The ability to deploy individual services rather than being forced to deploy a complete monolith is central to ROS. We might say that ROS can support continuous deployment…
The ease of inserting and removing nodes from a running ROS- based system is one of its most powerful and fundamental features.
Beyond individual services, ROS also supports the notion of packaged subsystems.
Some areas of robotics research, such as indoor robot navigation, have matured to the point where “out of the box” algorithms can work reasonably well. ROS leverages the algorithms implemented in the Player project to provide a navigation system, producing this graph:
Although each node can be run from the command line, repeatedly typing the commands to launch the processes could get tedious. To allow for “packaged” functionality such as a navigation system, ROS provides a tool called roslaunch, which reads an XML description of a graph and instantiates the graph on the cluster, optionally on specific hosts.
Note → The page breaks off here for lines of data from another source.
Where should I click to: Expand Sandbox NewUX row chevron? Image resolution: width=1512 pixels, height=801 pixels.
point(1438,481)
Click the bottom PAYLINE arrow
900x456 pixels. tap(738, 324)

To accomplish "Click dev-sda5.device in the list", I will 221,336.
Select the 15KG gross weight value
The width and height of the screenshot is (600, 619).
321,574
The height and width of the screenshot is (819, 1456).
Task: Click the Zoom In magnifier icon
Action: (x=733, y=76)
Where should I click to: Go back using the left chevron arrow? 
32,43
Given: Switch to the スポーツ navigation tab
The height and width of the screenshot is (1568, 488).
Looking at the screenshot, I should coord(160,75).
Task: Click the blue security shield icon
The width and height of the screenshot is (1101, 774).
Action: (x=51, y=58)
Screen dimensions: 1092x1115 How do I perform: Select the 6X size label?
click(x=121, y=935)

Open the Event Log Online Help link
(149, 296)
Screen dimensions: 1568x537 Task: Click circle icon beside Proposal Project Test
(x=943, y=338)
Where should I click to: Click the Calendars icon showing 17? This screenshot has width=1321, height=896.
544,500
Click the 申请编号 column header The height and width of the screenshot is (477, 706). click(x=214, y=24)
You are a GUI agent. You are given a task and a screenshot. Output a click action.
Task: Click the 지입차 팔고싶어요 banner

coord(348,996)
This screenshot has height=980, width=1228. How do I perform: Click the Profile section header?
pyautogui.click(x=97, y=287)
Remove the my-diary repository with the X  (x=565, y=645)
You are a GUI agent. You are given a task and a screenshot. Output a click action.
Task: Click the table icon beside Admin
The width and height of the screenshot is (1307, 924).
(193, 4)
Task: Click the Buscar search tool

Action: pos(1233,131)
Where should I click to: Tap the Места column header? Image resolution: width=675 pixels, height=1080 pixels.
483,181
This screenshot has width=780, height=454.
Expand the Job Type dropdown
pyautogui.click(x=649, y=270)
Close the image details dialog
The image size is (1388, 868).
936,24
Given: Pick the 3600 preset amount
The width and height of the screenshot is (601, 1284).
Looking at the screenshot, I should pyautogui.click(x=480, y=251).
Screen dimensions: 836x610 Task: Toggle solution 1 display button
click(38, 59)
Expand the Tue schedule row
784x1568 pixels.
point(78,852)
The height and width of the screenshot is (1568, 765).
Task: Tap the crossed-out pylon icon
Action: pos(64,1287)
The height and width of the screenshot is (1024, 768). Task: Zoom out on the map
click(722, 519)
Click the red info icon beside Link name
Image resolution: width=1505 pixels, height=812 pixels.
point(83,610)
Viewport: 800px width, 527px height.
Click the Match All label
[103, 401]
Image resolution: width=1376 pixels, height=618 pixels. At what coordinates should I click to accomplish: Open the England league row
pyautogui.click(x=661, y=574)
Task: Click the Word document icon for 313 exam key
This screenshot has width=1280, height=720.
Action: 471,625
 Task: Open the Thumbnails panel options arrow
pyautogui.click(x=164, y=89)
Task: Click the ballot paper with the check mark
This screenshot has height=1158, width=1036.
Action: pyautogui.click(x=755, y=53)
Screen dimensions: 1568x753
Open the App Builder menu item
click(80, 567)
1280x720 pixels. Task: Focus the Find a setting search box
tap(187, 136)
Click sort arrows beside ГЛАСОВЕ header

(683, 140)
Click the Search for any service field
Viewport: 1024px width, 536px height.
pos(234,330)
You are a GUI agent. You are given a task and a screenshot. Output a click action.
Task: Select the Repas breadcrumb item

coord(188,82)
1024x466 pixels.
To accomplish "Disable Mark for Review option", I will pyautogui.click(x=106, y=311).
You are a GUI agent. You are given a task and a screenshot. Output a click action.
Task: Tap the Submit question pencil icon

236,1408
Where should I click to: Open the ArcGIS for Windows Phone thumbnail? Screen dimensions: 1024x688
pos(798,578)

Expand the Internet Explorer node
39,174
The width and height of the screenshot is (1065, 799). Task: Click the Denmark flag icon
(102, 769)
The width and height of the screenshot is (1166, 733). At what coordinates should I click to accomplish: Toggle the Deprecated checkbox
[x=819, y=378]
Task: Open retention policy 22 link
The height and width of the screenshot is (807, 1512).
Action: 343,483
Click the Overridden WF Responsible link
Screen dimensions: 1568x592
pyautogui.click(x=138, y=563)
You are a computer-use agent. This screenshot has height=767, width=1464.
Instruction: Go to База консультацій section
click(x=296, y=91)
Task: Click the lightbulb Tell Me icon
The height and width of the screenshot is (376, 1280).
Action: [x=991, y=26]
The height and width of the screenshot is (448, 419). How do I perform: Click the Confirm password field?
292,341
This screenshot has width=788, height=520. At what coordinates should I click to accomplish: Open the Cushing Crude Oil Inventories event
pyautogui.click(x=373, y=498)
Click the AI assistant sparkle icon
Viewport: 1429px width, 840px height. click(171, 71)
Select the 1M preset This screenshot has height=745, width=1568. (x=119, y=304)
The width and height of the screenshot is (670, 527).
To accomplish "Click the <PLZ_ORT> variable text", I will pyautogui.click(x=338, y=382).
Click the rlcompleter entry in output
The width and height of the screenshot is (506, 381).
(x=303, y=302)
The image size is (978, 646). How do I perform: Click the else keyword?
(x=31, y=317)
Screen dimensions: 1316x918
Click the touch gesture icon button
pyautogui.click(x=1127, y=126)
The end-user experience of launching the navigation system then boils down to
roslaunch navstack.xml
and a single Ctrl-C will gracefully close all five processes. This functionality can also significantly aid sharing and reuse of large demonstrations of integrative robotics research, as the set-up and tear-down of large distributed systems can be easily replicated.
docker-compose up
?
ROS goes a little further too, with a mechanism for standing up multiple copies of a subsystem simultaneously in a manner that avoids conflicts between them:
As previously described, ROS is able to instantiate a cluster of nodes with a single command, once the cluster is described in an XML file. However, sometimes multiple instantiations of a cluster are desired. For example, in multi-robot experiments, a navigation stack will be needed for each robot in the system, and robots with humanoid torsos will likely need to instantiate two identical arm controllers. ROS supports this by allowing nodes and entire roslaunch cluster-description files to be pushed into a child namespace, thus ensuring that there can be no name collisions. Essentially, this prepends a string (the namespace) to all node, topic, and service names, without requiring any modification to the code of the node or cluster.
(We address a similar issue when doing label-based routing).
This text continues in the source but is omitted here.